Seis meses de mareas sin pisar tierra firme desequilibraban las emociones del capitán, por lo demás estables como un atolón; y aunque llevaba más de dos décadas al frente del navío, cada temporada descubría rincones nuevos para el destello hiriente de la soledad, más afilado durante la noche.
En su quincuagésimo octavo cumpleaños la jornada transcurrió monótona en su trasiego laboral; la pesca se estaba dando bien así que podrían regresar a casa con un mes de antelación sobre la fecha prevista: el buque se aproximaba peligrosamente a la línea de Plimhall por el peso del tonelaje de bacalao fresco y congelado que traerían a La Coruña desde el lejano mar de Noruega, cerca del cabo Norte.

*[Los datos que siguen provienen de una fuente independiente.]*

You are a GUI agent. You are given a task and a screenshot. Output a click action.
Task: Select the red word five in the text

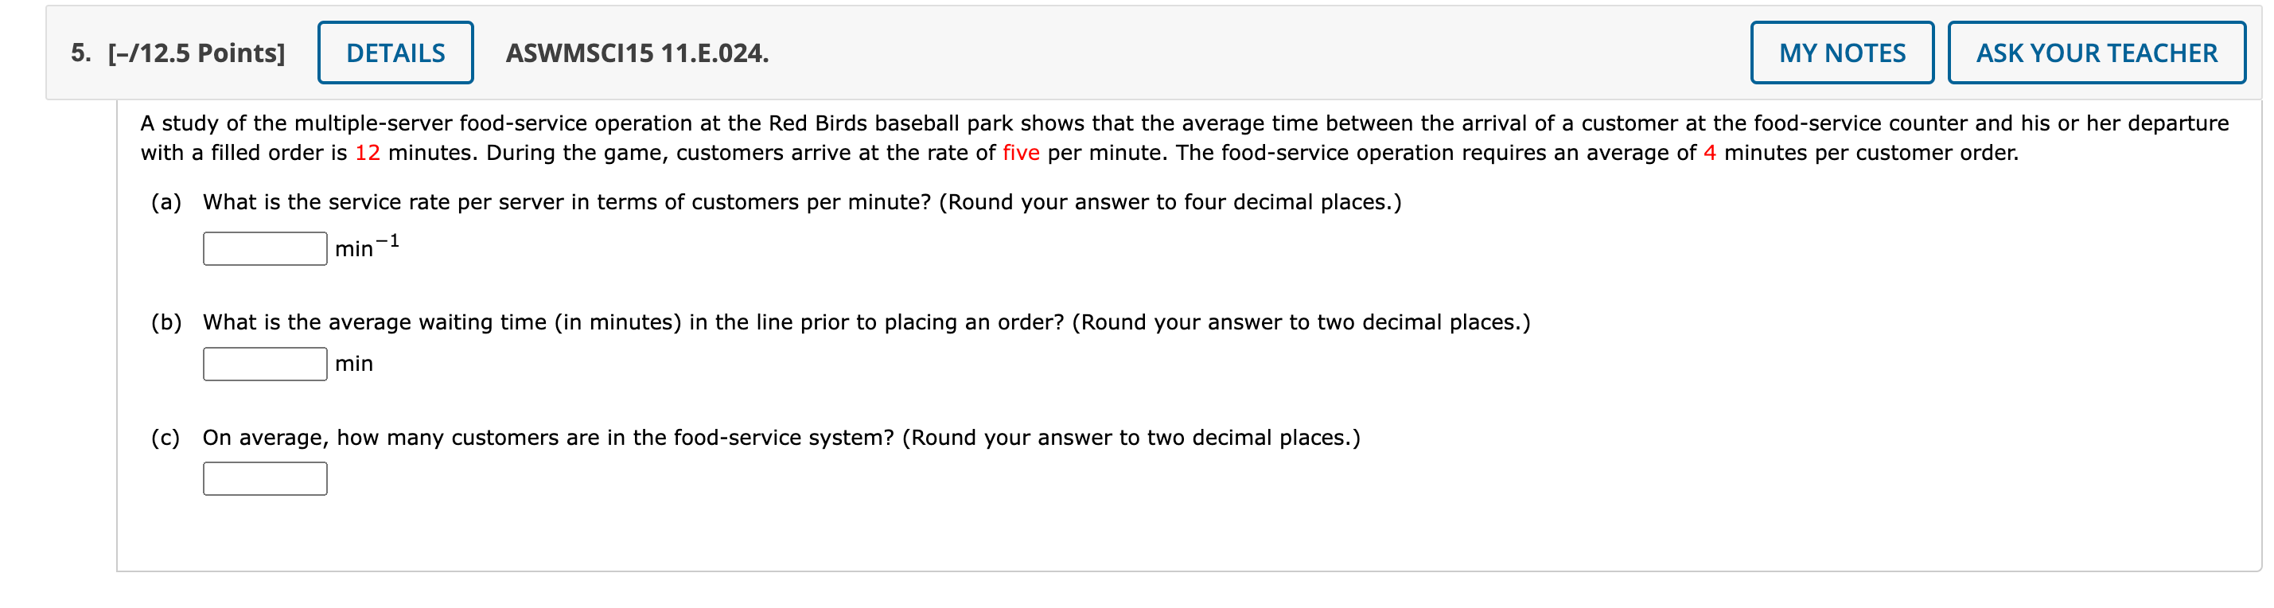(x=1022, y=152)
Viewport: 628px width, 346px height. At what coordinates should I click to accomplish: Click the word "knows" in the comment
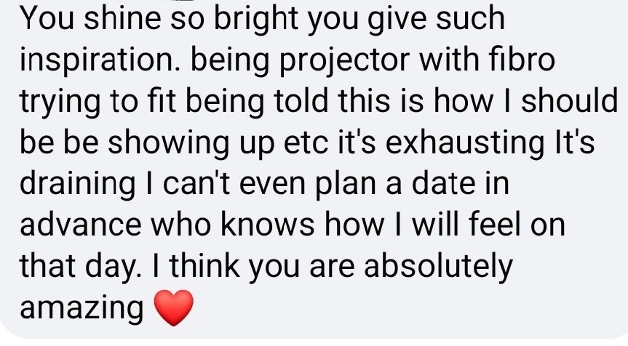267,224
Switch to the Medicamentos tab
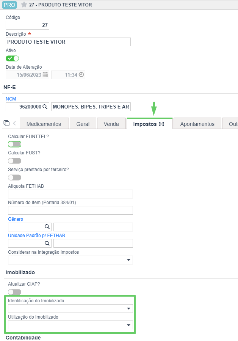The height and width of the screenshot is (341, 238). tap(44, 124)
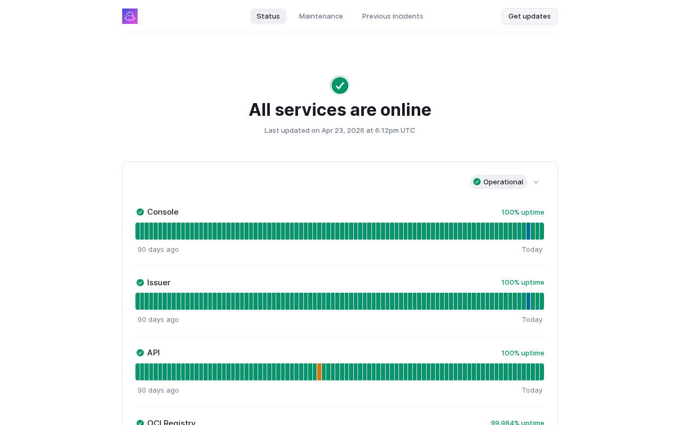
Task: Click the green check icon beside Console
Action: [x=140, y=212]
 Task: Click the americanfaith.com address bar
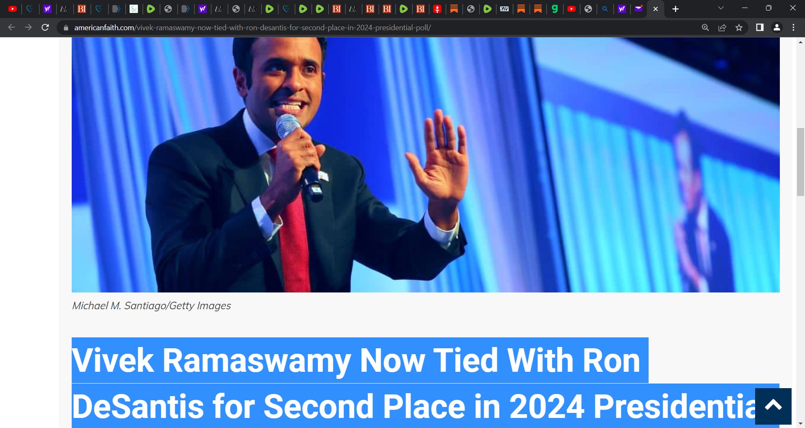pos(252,28)
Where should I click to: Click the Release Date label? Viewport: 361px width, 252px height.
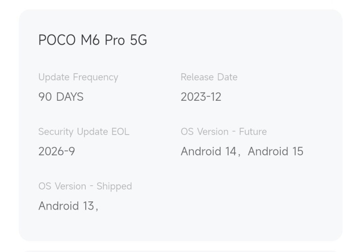[x=209, y=77]
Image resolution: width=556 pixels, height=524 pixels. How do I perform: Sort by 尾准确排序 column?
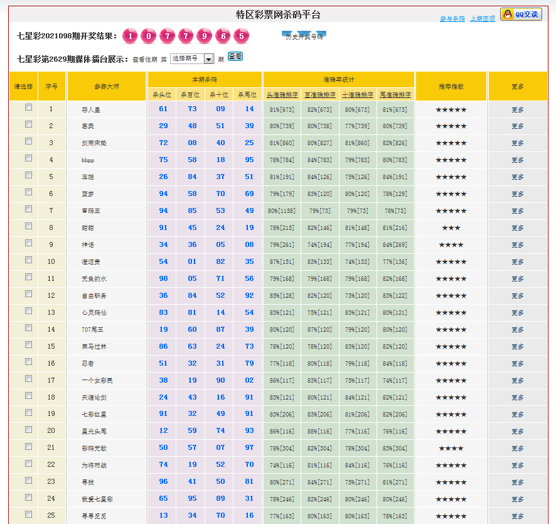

Minutos antes de la medianoche el capitán subió a cubierta, con parsimonia extrajo el aromático tabaco Dunhill -que a ella tanto le gustaba-, y a cámara lenta se preparó una pipa a la que siguieron otras dos. El viento sopló suavemente primero, y después con vehemencia: la tormenta se cernió sobre al barco mientras el oleaje sacudía el buque como si fuera el cascarón hueco de una nuez. Apenas acaba de iniciar su segunda pipa por lo que permaneció en cubierta contemplando el reflejo de los relámpagos sobre el mar. Imaginó que los destellos eléctricos eran una fiesta en altamar, ¿acaso una fiesta de cumpleaños? Se quedó contemplando el espectáculo y por segunda vez en la misma noche se acordó de ella. Aunque no solía permitirse la nostalgia, esta noche algo tiraba de él hacia el pasado cuando se conocieron comiendo chocolate a la taza con galletas maría un poco revenidas. El padre de ella (un tanto soñador) lanzaba cohetes al cielo para celebrar su séptimo cumpleaños, minucia que de otro modo hubiera pasado desapercibida. Cuando la niña se hizo mujer, juntos trazaron un destino.
Dejó de llover, se apagaron los fuegos de artificio, el chisporreteo, la reverberación de los relámpagos entre las nubes y su reflejo marino. Cincuenta y ocho años. ¡Larga vida al capitán! -Sí, al día siguiente, pondrían rumbo a casa-.